[Start of Attachment]

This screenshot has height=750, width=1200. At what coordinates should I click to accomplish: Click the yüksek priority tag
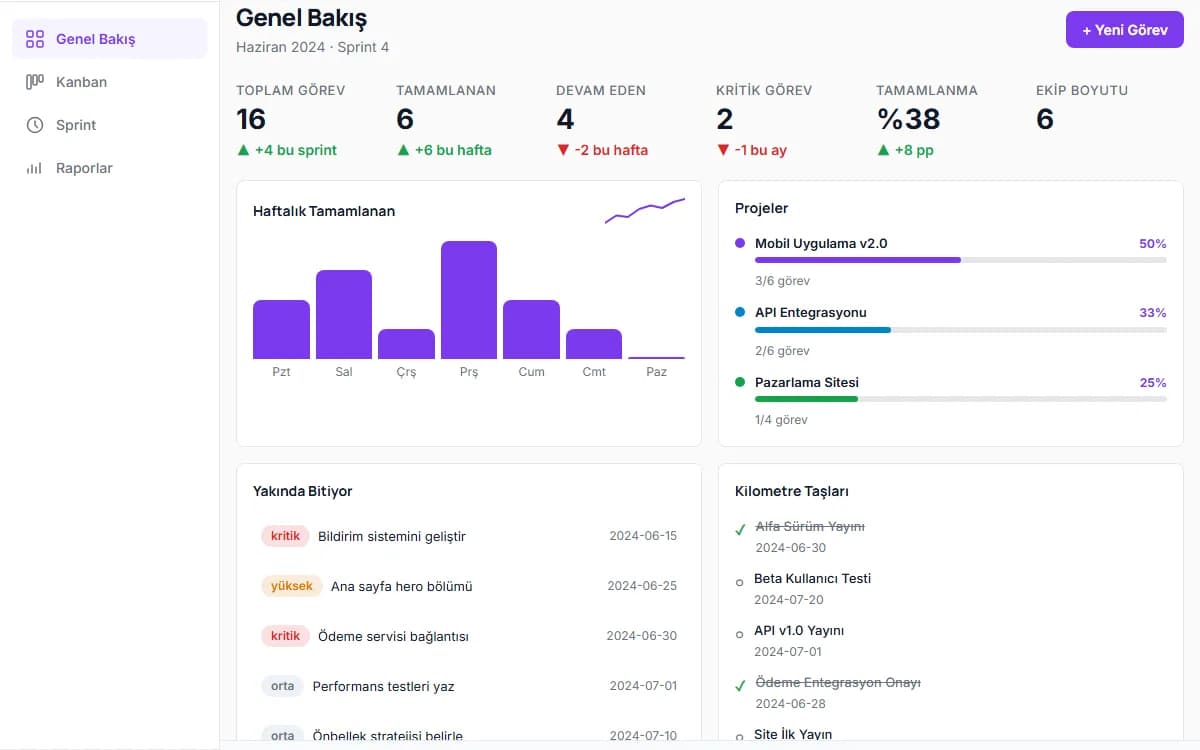[x=292, y=586]
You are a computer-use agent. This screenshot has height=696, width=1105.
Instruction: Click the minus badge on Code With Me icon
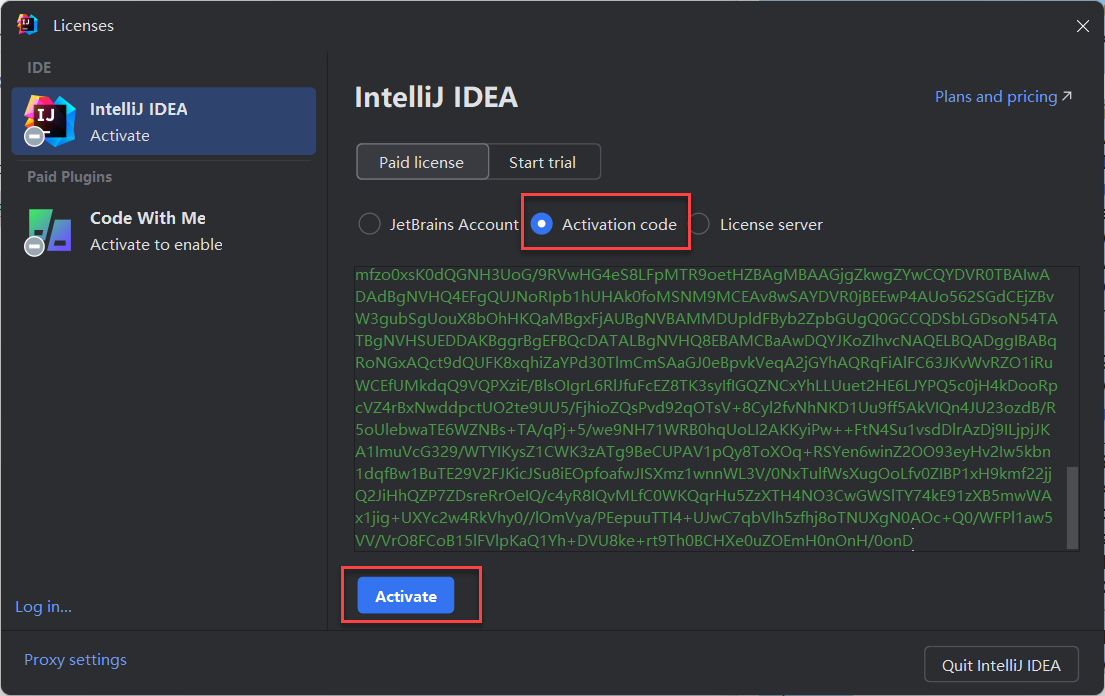pos(35,245)
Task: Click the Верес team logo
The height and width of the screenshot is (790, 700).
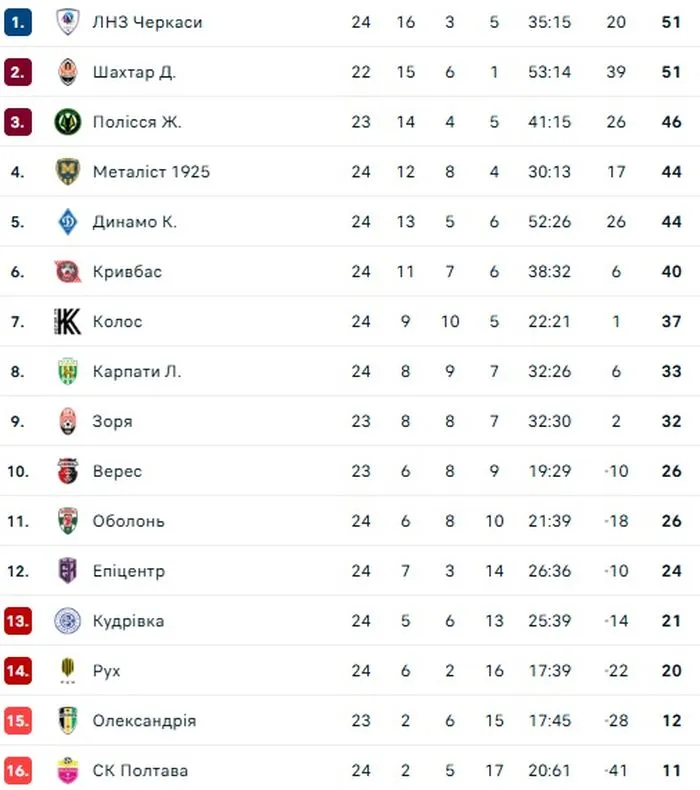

[End of Attachment]

Task brief: Starting with the first entry and ending with the last, reproduce the listing exactly, without its pictures.

Response below:
This screenshot has height=750, width=1200. At what coordinates should I click to accomplish: Click the yüksek priority tag
[x=292, y=586]
You are a computer-use agent. This screenshot has height=696, width=1105.
Instruction: Click the minus badge on Code With Me icon
pos(35,245)
Task: Click the Верес team logo
The height and width of the screenshot is (790, 700).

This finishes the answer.